--- WORK INSTRUCTION ---
Where the string "agent" shows up in a line of the records, copy that line.

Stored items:
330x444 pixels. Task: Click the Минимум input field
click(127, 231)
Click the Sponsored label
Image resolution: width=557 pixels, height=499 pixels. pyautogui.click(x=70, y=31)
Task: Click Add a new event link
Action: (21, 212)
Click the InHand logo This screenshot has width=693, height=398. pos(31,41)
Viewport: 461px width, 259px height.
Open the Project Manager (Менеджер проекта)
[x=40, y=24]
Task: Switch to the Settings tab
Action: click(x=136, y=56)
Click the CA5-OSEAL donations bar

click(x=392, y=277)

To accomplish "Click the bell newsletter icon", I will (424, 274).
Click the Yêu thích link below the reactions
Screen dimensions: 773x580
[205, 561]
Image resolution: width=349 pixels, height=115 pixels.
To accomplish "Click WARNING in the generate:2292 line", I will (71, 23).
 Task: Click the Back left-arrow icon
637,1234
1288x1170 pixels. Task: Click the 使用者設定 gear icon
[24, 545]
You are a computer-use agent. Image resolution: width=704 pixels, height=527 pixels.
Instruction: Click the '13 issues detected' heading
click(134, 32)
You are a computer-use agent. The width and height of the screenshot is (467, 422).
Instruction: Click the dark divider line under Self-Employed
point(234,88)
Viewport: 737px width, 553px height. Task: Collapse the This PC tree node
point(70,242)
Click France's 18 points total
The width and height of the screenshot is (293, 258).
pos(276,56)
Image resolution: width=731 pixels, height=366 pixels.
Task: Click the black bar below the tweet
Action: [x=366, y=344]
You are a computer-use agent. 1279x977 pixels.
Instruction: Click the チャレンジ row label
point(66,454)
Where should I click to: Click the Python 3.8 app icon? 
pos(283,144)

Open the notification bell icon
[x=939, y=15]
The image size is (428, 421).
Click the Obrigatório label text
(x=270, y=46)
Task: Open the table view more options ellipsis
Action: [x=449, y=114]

--- OUTPUT OF THE EXERCISE ---
You are a computer-use agent. Image resolution: width=704 pixels, height=527 pixels.
You are a computer-use agent. The width and height of the screenshot is (467, 422).
You are a computer-use agent. 1279x977 pixels.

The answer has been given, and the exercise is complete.